採用面接で話すのは、「思っているほど面白くはないよ」ということです。思ったよりも普通の会社だよと。仕事中でも常にバカ話をして笑っている職場というイメージで応募してくるケースが少なくないので、そんなことはないとあらかじめ伝えています。
今後は個人活動の再開と次世代の育成を
――経営理念の「もっと面白くできる」というのは、一方でいまのインターネットの状況を見ていてまだまだだなと感じるところもあるのでしょうか?
こんなバカなことをしている会社でも上場できたのだから、どんどん後に続いてほしいというのと、バカもまじめもどっちもできるということをアピールしていきたいという思いからです。最近は、上場するからというわけではありませんが、少しおとなし過ぎたかなと思うところもあり、上場企業としてできる範囲での面白いことをもっと見せていきますという決意表明ですね。
それから、若い人たちはケータイでインターネットを使いますよね。実際、ユーザー数も伸びています。私は、その人たちよりもさらに若い世代に注目しています。PCもケータイも使いこなし、ゲーム機でインターネットにつなぐような世代。そう考えると、まだまだユーザーの幅も広がりますよね。いまの20代、30代は、年をとってもパソコンを使うと思うんです。そうすると母数もまだまだ増えるし、対象となる年齢層も広がっていくだろうと。そうなると、まだまだ面白いことができると考えています。例えば、老人向けホスティングなんかもあり得るんじゃないかなと。
――ご自身より若い世代のクリエータを見て感じることはありますか?
最近だと86世代とか、あの辺から下の世代が面白いと思っています。どんどんお金のにおいがしなくなるというか。IT業界というと、孫さんやホリエモンがいて、私や近藤さん(はてな社長)、笠原さん(ミクシィ社長)の世代だと草食系だといわれたりしますが、さらに下の世代はもっとお金のにおいがしない。
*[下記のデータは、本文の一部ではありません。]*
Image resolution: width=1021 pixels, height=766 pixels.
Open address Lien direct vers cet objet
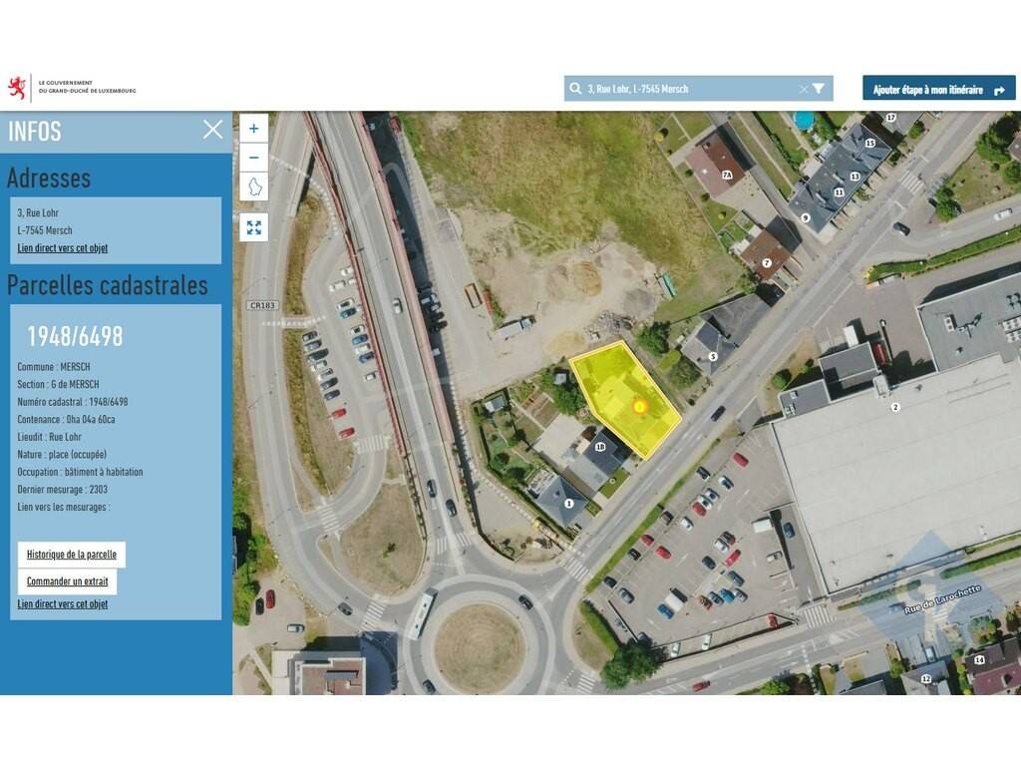63,248
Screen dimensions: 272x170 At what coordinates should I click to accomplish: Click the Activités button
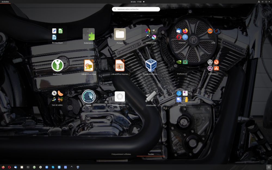(5, 2)
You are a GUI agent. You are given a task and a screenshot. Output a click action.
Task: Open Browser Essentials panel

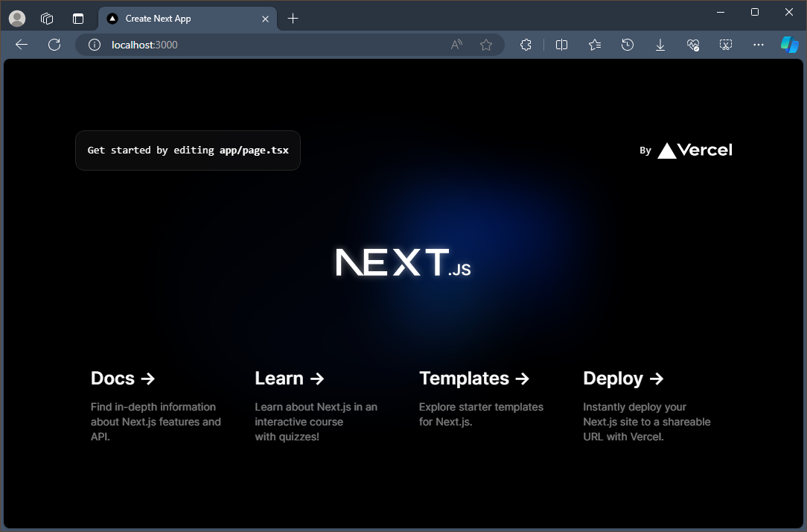click(x=693, y=45)
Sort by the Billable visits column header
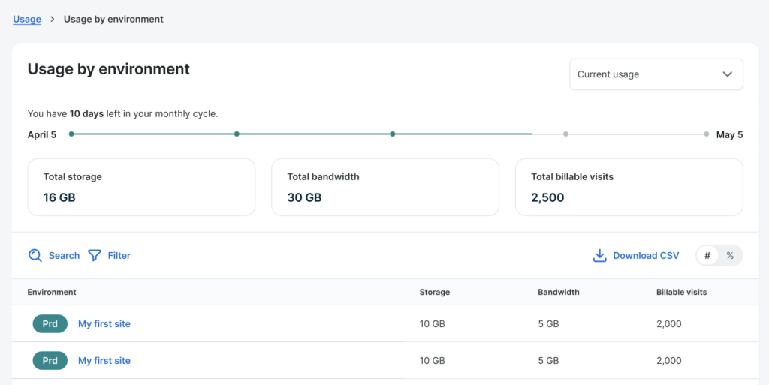 click(681, 292)
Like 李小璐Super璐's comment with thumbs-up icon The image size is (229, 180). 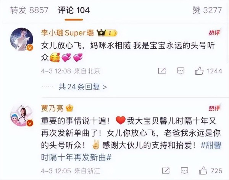click(x=199, y=71)
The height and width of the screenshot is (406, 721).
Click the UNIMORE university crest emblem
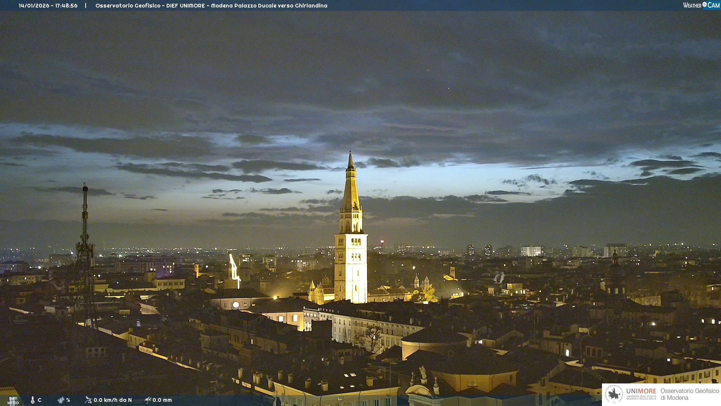pos(614,394)
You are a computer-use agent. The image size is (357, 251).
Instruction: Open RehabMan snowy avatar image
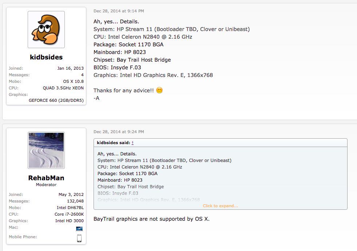pos(46,150)
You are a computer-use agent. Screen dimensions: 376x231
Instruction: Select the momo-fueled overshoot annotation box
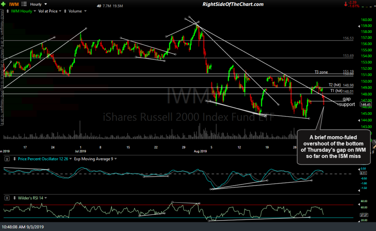[334, 147]
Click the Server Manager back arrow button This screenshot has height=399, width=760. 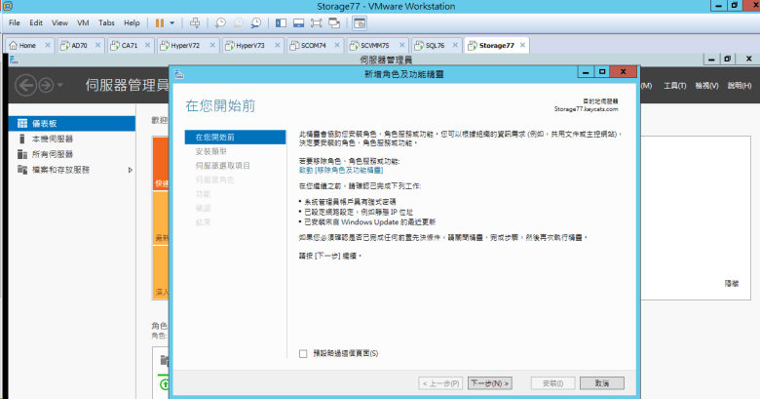point(26,85)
それは悪いわけではなくて、むしろそういうのが気持ちよいと感じます。どこかの会社で働いているけれども、個人の名前の方が通っているという。そういうところにはどんどん顔を出していきたいですし、ちょっかいも出していきたいですね。若い芽は早いうちにつまなきゃいけないですから(笑)。
――上場したことで、さらに注目されて要求もシビアになると思いますが、ユニークさを保ち続けるためにやっていきたいことはありますか?
会社としてもそうですが、私個人の活動としてもこれまでバカなものを作ってきたというのがありますので、また個人活動を再開したいなというのはあります。
あとは、クリエータを育てることでしょうか。上場して、30歳になって、次の世代をどうするかということを考えながら動きたいなと。若い人たちに対してできることを会社の内外問わずやっていきたいですね。